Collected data
════
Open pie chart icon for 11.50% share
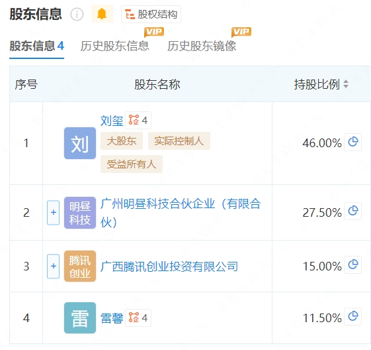(352, 316)
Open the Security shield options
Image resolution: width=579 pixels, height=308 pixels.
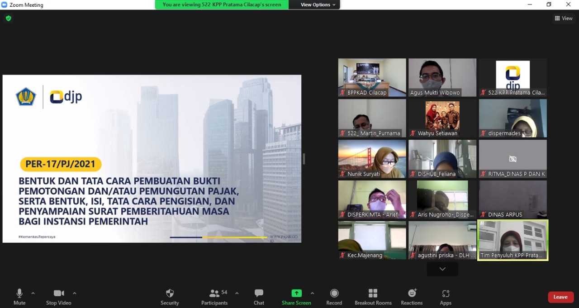click(170, 297)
════
Once the pictures are dropped, repeat the data above exactly.

*Answer for the task*:
Open pie chart icon for 11.50% share
(352, 316)
Open the Security shield options
Image resolution: width=579 pixels, height=308 pixels.
click(170, 297)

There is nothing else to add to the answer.